# ASSIGNMENT
The response must match the data below exactly, line for line.

(Dataset entries)
_ _ _ _ _ _ _

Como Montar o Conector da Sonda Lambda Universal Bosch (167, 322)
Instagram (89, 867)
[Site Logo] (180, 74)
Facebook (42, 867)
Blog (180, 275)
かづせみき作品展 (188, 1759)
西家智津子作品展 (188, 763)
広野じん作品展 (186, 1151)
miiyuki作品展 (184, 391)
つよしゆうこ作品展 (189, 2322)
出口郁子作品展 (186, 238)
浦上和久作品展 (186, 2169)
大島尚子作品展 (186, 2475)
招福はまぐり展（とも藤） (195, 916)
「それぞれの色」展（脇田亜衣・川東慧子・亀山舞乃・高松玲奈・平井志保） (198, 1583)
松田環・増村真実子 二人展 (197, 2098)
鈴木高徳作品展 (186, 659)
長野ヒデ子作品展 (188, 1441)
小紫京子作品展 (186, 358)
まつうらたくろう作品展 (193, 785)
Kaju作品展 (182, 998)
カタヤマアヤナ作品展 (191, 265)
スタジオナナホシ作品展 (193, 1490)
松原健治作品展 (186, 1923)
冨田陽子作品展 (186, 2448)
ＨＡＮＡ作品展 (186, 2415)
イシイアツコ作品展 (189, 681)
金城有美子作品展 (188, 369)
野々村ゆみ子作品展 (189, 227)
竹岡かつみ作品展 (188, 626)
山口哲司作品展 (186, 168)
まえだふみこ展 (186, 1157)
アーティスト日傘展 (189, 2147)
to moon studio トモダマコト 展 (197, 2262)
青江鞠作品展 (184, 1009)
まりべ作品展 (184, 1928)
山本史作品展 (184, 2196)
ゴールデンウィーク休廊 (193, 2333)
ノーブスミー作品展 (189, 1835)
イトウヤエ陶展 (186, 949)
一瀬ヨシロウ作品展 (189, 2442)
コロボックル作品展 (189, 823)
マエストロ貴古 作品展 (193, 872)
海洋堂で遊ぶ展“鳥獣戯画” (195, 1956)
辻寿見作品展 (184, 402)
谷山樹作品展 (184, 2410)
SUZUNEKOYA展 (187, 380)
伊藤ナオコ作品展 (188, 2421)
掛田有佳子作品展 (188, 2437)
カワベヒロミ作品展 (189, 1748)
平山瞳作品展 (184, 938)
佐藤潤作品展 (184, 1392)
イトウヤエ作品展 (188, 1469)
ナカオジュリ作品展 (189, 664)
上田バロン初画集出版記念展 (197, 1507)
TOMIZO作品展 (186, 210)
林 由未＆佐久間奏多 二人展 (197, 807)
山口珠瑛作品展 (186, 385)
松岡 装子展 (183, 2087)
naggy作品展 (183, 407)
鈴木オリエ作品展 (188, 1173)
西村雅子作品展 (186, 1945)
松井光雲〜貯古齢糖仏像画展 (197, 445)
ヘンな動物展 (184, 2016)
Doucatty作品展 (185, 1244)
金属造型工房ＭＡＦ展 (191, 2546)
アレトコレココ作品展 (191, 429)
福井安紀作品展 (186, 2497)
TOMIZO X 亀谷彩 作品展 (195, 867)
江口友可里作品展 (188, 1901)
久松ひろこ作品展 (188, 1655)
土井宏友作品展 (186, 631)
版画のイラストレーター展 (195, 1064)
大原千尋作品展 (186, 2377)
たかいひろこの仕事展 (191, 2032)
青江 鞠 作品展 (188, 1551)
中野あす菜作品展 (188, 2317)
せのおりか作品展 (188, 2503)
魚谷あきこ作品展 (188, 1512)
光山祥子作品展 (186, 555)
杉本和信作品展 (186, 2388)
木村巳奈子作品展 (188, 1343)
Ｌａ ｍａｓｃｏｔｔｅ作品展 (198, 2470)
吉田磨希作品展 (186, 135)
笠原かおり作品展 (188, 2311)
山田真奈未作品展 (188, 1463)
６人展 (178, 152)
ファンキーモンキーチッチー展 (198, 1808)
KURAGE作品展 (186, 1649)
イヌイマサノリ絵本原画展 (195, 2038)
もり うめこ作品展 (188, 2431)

_ _ _ _ _ _ _

# RESULT FOR THIS EXERCISE
Como Montar o Conector da Sonda Lambda Universal Bosch (167, 322)
Instagram (89, 867)
[Site Logo] (180, 74)
Facebook (42, 867)
Blog (180, 275)
かづせみき作品展 (188, 1759)
西家智津子作品展 (188, 763)
広野じん作品展 (186, 1151)
miiyuki作品展 (184, 391)
つよしゆうこ作品展 (189, 2322)
出口郁子作品展 (186, 238)
浦上和久作品展 (186, 2169)
大島尚子作品展 (186, 2475)
招福はまぐり展（とも藤） (195, 916)
「それぞれの色」展（脇田亜衣・川東慧子・亀山舞乃・高松玲奈・平井志保） (198, 1583)
松田環・増村真実子 二人展 (197, 2098)
鈴木高徳作品展 (186, 659)
長野ヒデ子作品展 (188, 1441)
小紫京子作品展 (186, 358)
まつうらたくろう作品展 (193, 785)
Kaju作品展 (182, 998)
カタヤマアヤナ作品展 (191, 265)
スタジオナナホシ作品展 (193, 1490)
松原健治作品展 (186, 1923)
冨田陽子作品展 (186, 2448)
ＨＡＮＡ作品展 (186, 2415)
イシイアツコ作品展 (189, 681)
金城有美子作品展 (188, 369)
野々村ゆみ子作品展 (189, 227)
竹岡かつみ作品展 (188, 626)
山口哲司作品展 (186, 168)
まえだふみこ展 (186, 1157)
アーティスト日傘展 (189, 2147)
to moon studio トモダマコト 展 (197, 2262)
青江鞠作品展 (184, 1009)
まりべ作品展 (184, 1928)
山本史作品展 (184, 2196)
ゴールデンウィーク休廊 (193, 2333)
ノーブスミー作品展 (189, 1835)
イトウヤエ陶展 (186, 949)
一瀬ヨシロウ作品展 (189, 2442)
コロボックル作品展 (189, 823)
マエストロ貴古 作品展 (193, 872)
海洋堂で遊ぶ展“鳥獣戯画” (195, 1956)
辻寿見作品展 (184, 402)
谷山樹作品展 (184, 2410)
SUZUNEKOYA展 (187, 380)
伊藤ナオコ作品展 (188, 2421)
掛田有佳子作品展 (188, 2437)
カワベヒロミ作品展 (189, 1748)
平山瞳作品展 (184, 938)
佐藤潤作品展 (184, 1392)
イトウヤエ作品展 (188, 1469)
ナカオジュリ作品展 (189, 664)
上田バロン初画集出版記念展 (197, 1507)
TOMIZO作品展 (186, 210)
林 由未＆佐久間奏多 二人展 (197, 807)
山口珠瑛作品展 (186, 385)
松岡 装子展 (183, 2087)
naggy作品展 (183, 407)
鈴木オリエ作品展 (188, 1173)
西村雅子作品展 (186, 1945)
松井光雲〜貯古齢糖仏像画展 (197, 445)
ヘンな動物展 (184, 2016)
Doucatty作品展 (185, 1244)
金属造型工房ＭＡＦ展 (191, 2546)
アレトコレココ作品展 (191, 429)
福井安紀作品展 (186, 2497)
TOMIZO X 亀谷彩 作品展 (195, 867)
江口友可里作品展 (188, 1901)
久松ひろこ作品展 (188, 1655)
土井宏友作品展 (186, 631)
版画のイラストレーター展 (195, 1064)
大原千尋作品展 (186, 2377)
たかいひろこの仕事展 (191, 2032)
青江 鞠 作品展 (188, 1551)
中野あす菜作品展 (188, 2317)
せのおりか作品展 (188, 2503)
魚谷あきこ作品展 (188, 1512)
光山祥子作品展 (186, 555)
杉本和信作品展 (186, 2388)
木村巳奈子作品展 (188, 1343)
Ｌａ ｍａｓｃｏｔｔｅ作品展 (198, 2470)
吉田磨希作品展 (186, 135)
笠原かおり作品展 (188, 2311)
山田真奈未作品展 (188, 1463)
６人展 (178, 152)
ファンキーモンキーチッチー展 (198, 1808)
KURAGE作品展 (186, 1649)
イヌイマサノリ絵本原画展 (195, 2038)
もり うめこ作品展 (188, 2431)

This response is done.